Extracted data:
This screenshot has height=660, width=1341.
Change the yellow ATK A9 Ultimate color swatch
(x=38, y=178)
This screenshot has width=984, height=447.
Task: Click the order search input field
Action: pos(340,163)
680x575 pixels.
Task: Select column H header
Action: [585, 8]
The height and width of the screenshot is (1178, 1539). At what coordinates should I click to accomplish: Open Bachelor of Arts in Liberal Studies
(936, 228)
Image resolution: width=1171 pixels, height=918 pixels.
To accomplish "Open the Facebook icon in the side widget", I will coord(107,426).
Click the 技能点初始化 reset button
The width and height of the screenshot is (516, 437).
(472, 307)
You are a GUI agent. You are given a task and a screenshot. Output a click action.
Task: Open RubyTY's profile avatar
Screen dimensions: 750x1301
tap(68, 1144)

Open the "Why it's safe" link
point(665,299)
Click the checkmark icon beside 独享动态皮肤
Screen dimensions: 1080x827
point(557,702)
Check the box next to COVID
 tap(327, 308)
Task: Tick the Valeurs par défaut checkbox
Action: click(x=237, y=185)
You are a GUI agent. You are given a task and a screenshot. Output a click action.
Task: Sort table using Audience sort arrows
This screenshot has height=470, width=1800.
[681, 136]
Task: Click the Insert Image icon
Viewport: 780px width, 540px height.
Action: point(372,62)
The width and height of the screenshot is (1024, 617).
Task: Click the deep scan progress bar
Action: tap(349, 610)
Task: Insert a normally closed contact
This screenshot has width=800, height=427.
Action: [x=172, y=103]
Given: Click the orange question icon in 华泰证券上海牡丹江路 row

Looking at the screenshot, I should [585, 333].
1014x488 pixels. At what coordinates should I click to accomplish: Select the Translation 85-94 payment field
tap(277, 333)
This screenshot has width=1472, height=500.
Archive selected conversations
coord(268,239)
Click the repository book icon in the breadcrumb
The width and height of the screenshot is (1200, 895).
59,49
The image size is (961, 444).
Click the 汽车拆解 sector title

Work instruction: The data must be printed verbatim, line by line.

Reply:
This screenshot has height=660, width=1341.
Change the yellow ATK A9 Ultimate color swatch
(x=38, y=178)
This screenshot has width=984, height=447.
Task: Click the order search input field
Action: pos(340,163)
680x575 pixels.
Task: Select column H header
Action: [585, 8]
The height and width of the screenshot is (1178, 1539). At what coordinates should I click to accomplish: Open Bachelor of Arts in Liberal Studies
(936, 228)
Image resolution: width=1171 pixels, height=918 pixels.
To accomplish "Open the Facebook icon in the side widget", I will coord(107,426).
Click the 技能点初始化 reset button
The width and height of the screenshot is (516, 437).
(472, 307)
You are a GUI agent. You are given a task and a screenshot. Output a click action.
Task: Open RubyTY's profile avatar
Screen dimensions: 750x1301
tap(68, 1144)

Open the "Why it's safe" link
point(665,299)
Click the checkmark icon beside 独享动态皮肤
Screen dimensions: 1080x827
point(557,702)
Check the box next to COVID
 tap(327, 308)
Task: Tick the Valeurs par défaut checkbox
Action: click(x=237, y=185)
You are a GUI agent. You are given a task and a screenshot. Output a click action.
Task: Sort table using Audience sort arrows
This screenshot has height=470, width=1800.
[681, 136]
Task: Click the Insert Image icon
Viewport: 780px width, 540px height.
Action: point(372,62)
The width and height of the screenshot is (1024, 617).
Task: Click the deep scan progress bar
Action: tap(349, 610)
Task: Insert a normally closed contact
This screenshot has width=800, height=427.
Action: [x=172, y=103]
Given: Click the orange question icon in 华泰证券上海牡丹江路 row

Looking at the screenshot, I should [585, 333].
1014x488 pixels. At what coordinates should I click to accomplish: Select the Translation 85-94 payment field
tap(277, 333)
This screenshot has width=1472, height=500.
Archive selected conversations
coord(268,239)
Click the repository book icon in the breadcrumb
The width and height of the screenshot is (1200, 895).
59,49
The image size is (961, 444).
Click the 汽车拆解 sector title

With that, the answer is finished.